(Saved data entries)
= Beginning of Section =

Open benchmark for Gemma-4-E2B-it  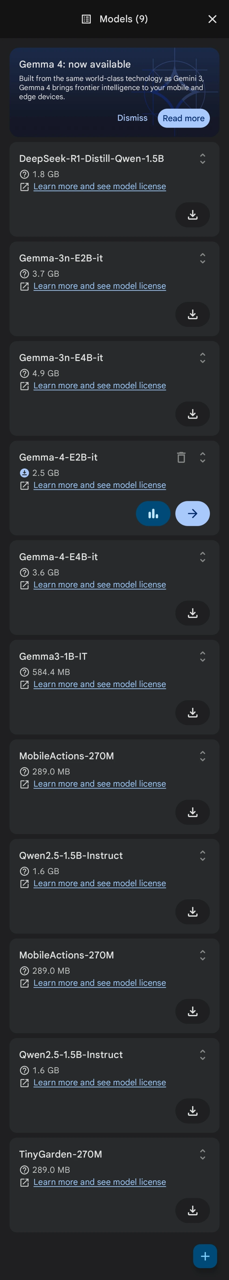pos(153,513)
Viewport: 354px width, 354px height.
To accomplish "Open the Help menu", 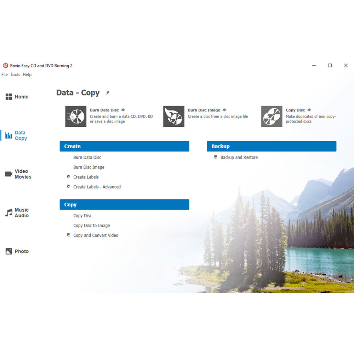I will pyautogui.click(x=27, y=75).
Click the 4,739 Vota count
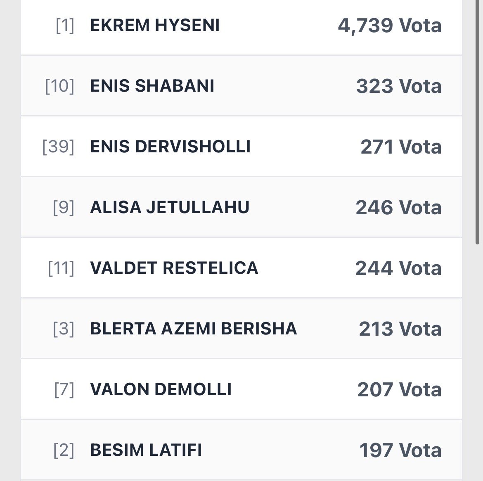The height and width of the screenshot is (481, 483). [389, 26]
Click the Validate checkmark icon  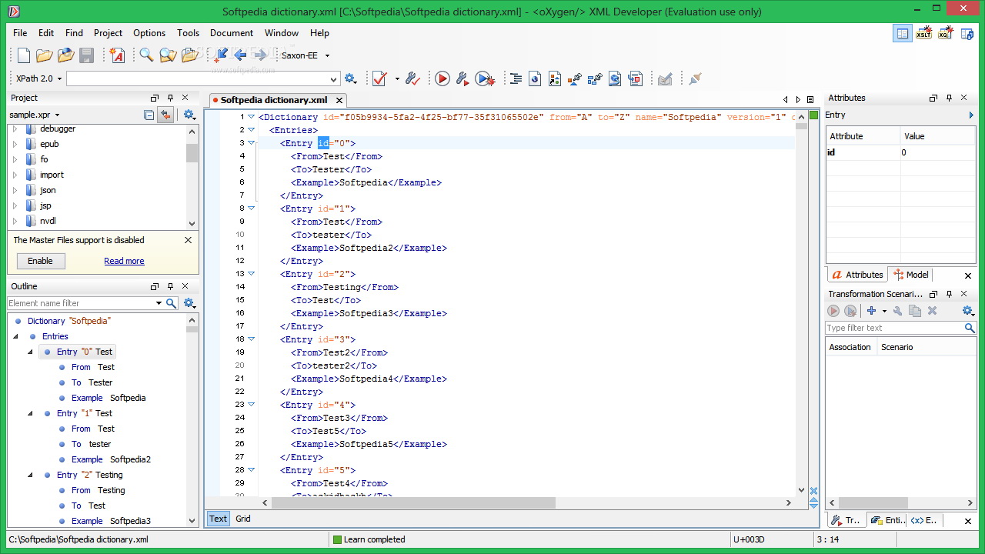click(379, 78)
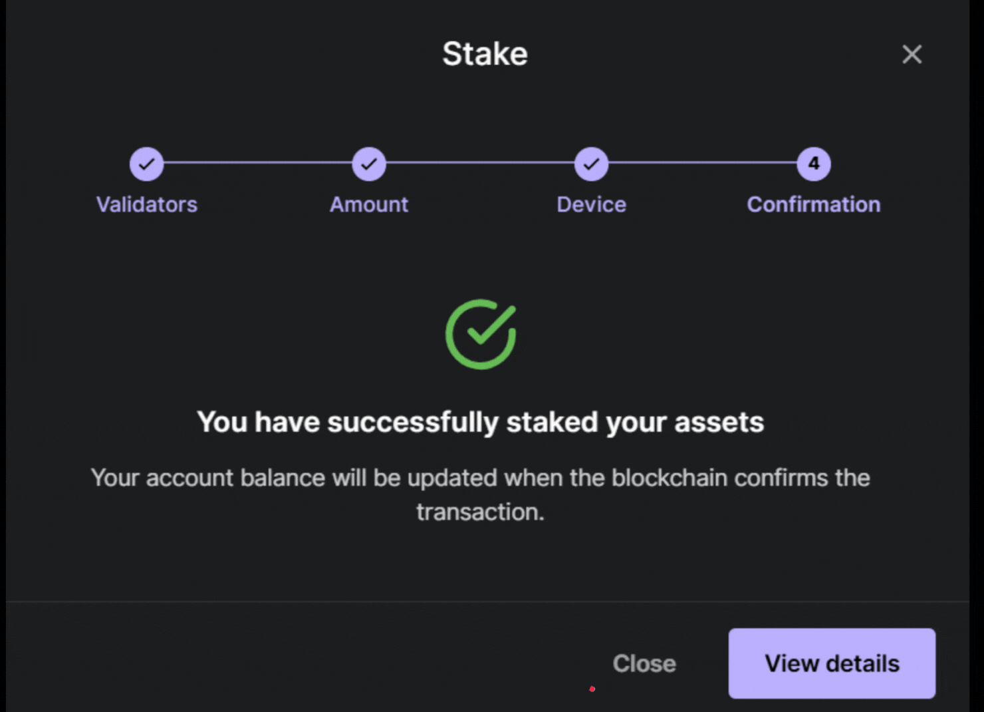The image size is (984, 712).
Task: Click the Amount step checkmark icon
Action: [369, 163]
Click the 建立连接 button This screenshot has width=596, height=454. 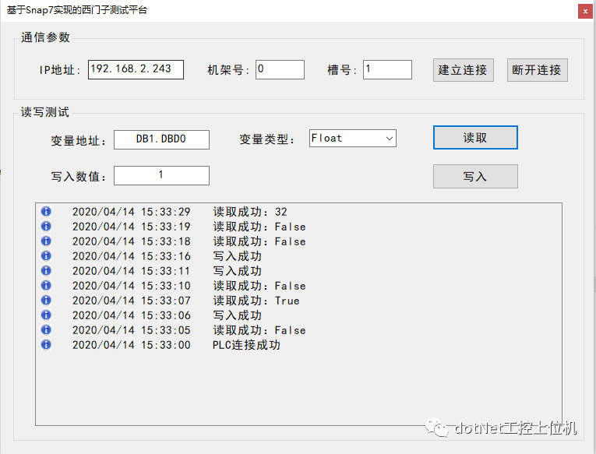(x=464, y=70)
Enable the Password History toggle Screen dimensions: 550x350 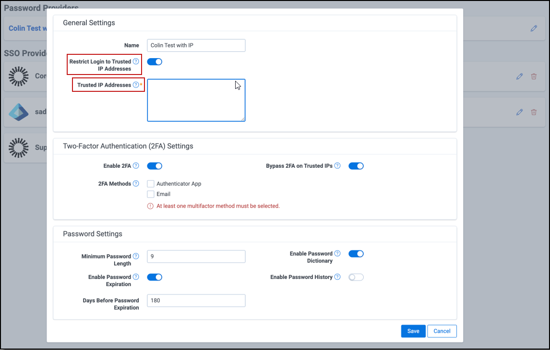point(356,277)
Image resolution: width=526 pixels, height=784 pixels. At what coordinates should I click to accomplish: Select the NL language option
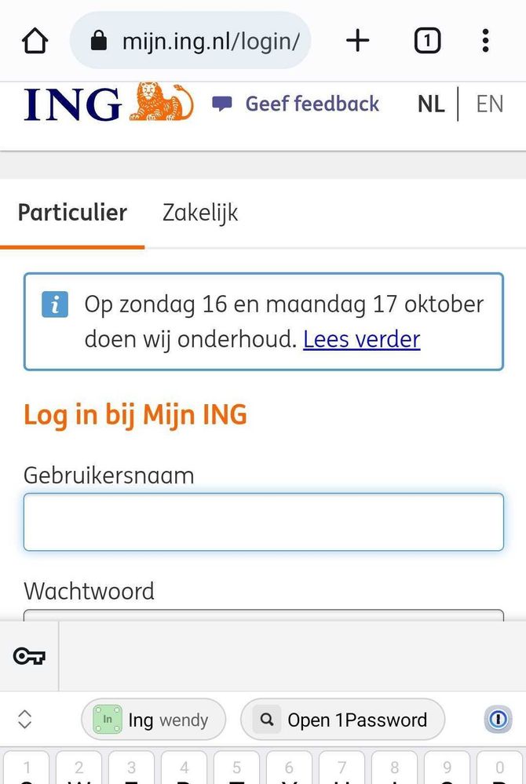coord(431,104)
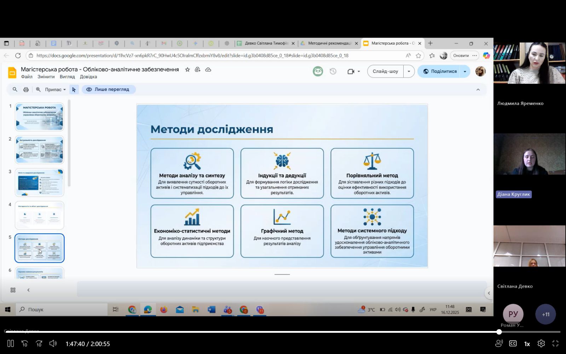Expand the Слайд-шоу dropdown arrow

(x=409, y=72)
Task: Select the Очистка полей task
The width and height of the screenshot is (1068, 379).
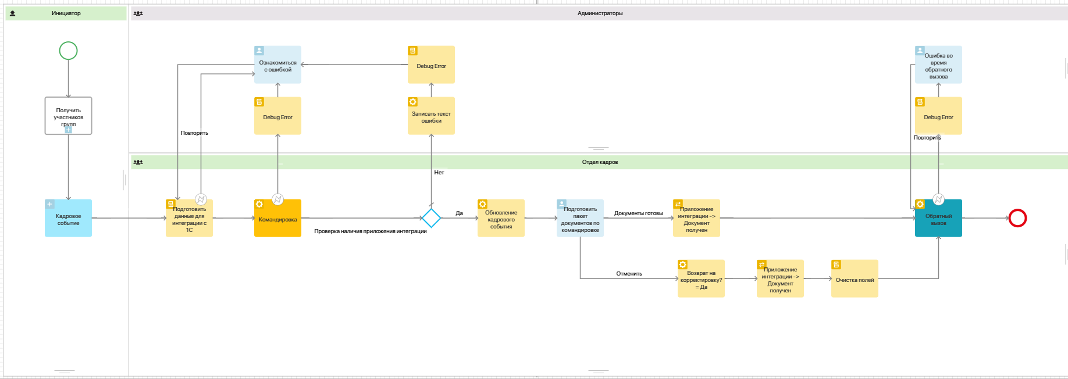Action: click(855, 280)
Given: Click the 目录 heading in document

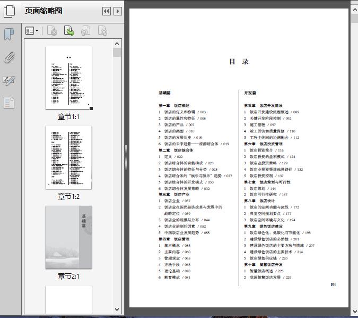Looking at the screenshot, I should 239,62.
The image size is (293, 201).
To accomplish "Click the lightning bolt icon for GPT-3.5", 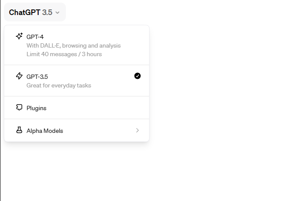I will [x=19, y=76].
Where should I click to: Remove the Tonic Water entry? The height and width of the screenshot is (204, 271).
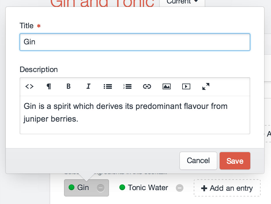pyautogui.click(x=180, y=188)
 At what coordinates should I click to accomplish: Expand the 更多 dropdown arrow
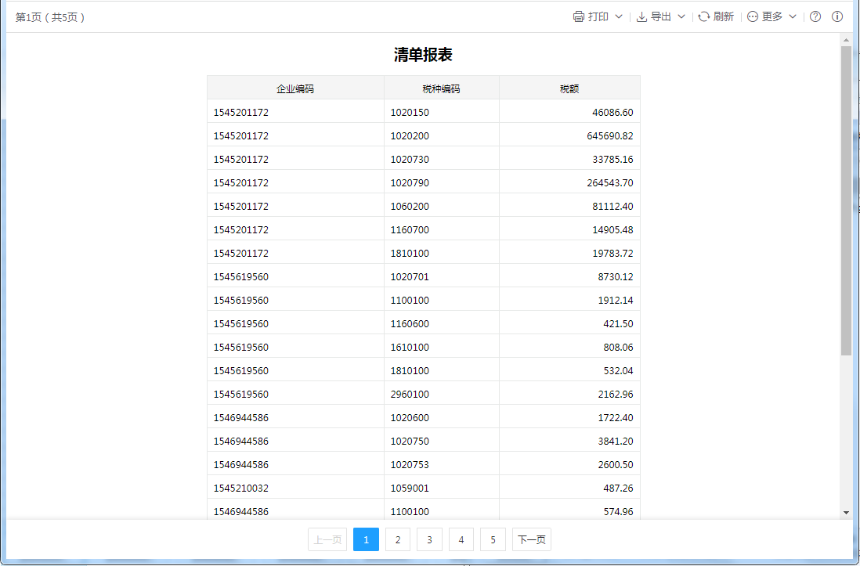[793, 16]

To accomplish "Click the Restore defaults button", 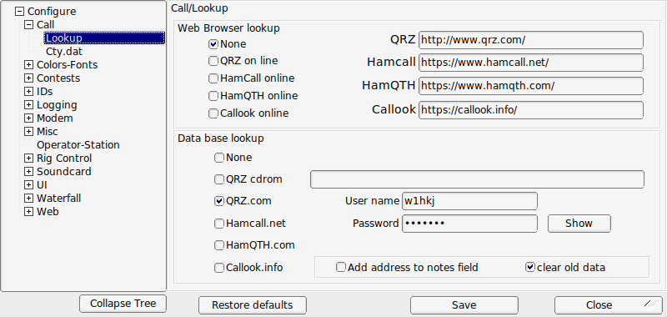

= End of Section =

Goal of the exercise: From the records above, write out exactly the lines that begin at the line with "The width and" and end at the line with "The image size is (293, 201).". Pictures must not appear in the output.

Exercise solution:
The width and height of the screenshot is (1068, 379).
Action: click(855, 280)
Given: Click the 目录 heading in document

Looking at the screenshot, I should 239,62.
The image size is (293, 201).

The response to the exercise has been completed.